I think Unity dropped quickly because of the huge backlash and media coverage of the various bugs/issues. I picked it up for £20 a few weeks after it was released if I remember right.
Lieutenant Fatman
This game could be so much more, had high hopes for the AC series. Oh well, plenty of other games to play thankfully.
jonny_bolton
Don’t know whether it was just me but I felt a real undercurrent of apathy throughout the entire review. Not a criticism of the review by the way, it pretty much reflects my feelings towards the series as a whole. After playing it religiously and gobbling up every do it of information I could after AC3 I was done. Black flag went a long way to repairing the damage done but and good will was lost by Unity.
Tuffcub
Yes I think the shine has gone off Assassin’s Creed. It needs a few years off to get people excited again.
Lieutenant Fatman
It would be nice if they had a proper redesign of the engine they use, it still looks like one of the early PS3 games to me but with slightly better graphics. They come out with a few extra gimmicks each year but it hasn’t moved forward properly and evolved how it could have considering we are on next gen consoles now and have been for a while.
JigsawPieces
Is there any co-op or general multiplayer in this?
Gareth Chadwick
No, it is single player only. There are community missions but as far as I can tell there aren’t even any kind of leaderboards for them.
JigsawPieces
Thanks, that’s useful to know.
(I didn’t play Unity until months after everyone else I knew who was interested – so I had no-one to play the co-op missions with, and never did get round to them. So if this had them, I’d probably get it sooner.)
JR.
The co-op was actually the best thing about Unity. And I’m someone who usually hates anything online/MP/co-op.

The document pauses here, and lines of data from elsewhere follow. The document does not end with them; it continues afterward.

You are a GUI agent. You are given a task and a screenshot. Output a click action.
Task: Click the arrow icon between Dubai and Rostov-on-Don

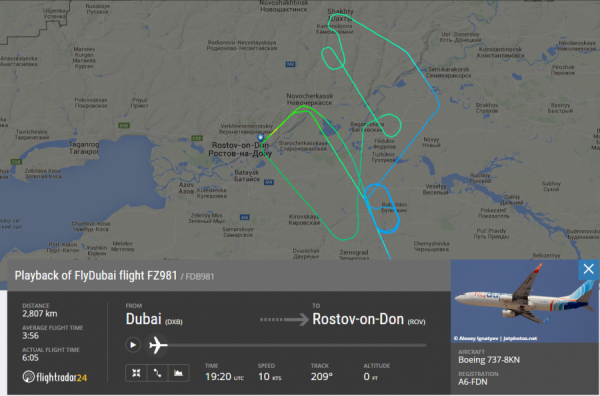pos(284,319)
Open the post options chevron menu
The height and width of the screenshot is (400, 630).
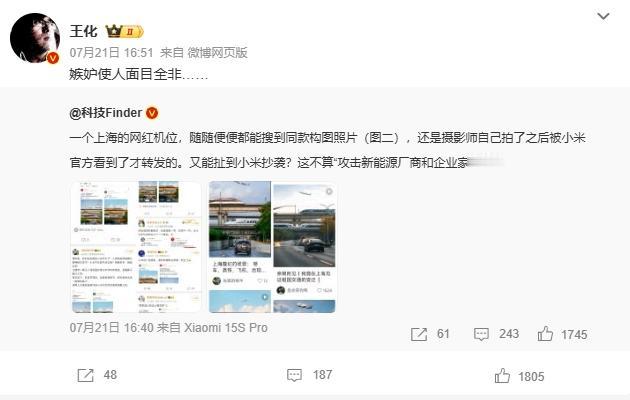click(603, 16)
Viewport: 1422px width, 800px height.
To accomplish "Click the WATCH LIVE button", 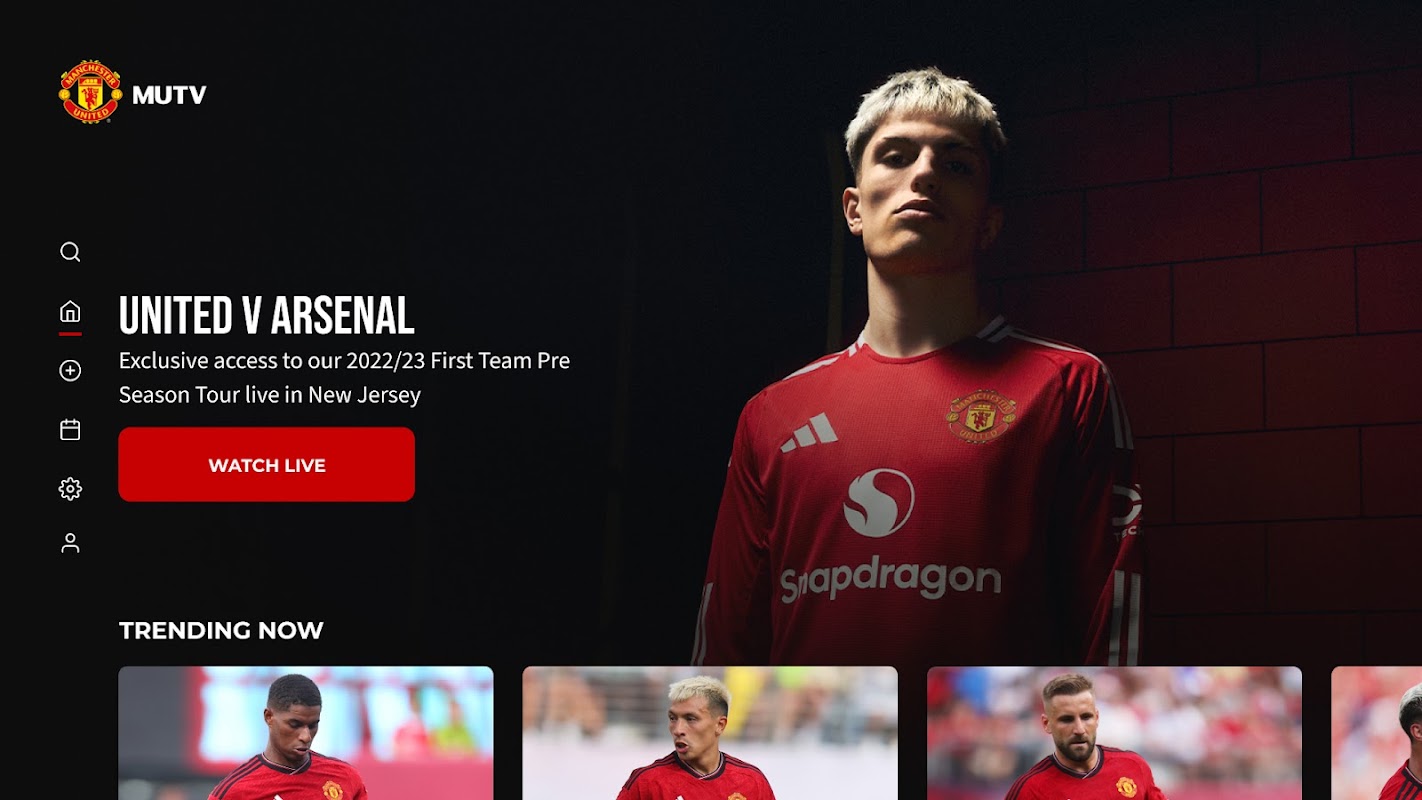I will [266, 464].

The heists were great. I accidentally jumped off a roof after completing a co-op heist and died just as the timer was running out. Everyone else cleared the dead zone but I was dead and there wasn’t enough time for anyone to reach me to revive me so the game reset and no one got any cash. One guy had a meltdown over the speaker. It was hilarious. I actually got pretty good at it after that and went on to earn the Legend rank mostly from co-op.
JigsawPieces
Well, I still have it, and I haven’t given up yet. Maybe I can persuade someone to play with my some day!
Old School
Have they returned the present day story to this game? It was non existent in the last one.
Gareth Chadwick
There is a present day story but it’s very bare, just a few cutscenes throughout the game.
Old School
Damn! I was hoping they would continue the main story of Juno and the First Civilisation. That story just came to a screeching halt. Thanks for the reply.
JR.
That was one of the things I didn’t like about the original AC games. I think they wanted it to be mysterious but I don’t think they knew where they were going with it or what to do with it in the end (like LOST). They were just making it up as each new game came along.
Gareth Chadwick
I won’t say anything further but the threadbare modern story does involve the first civilisation.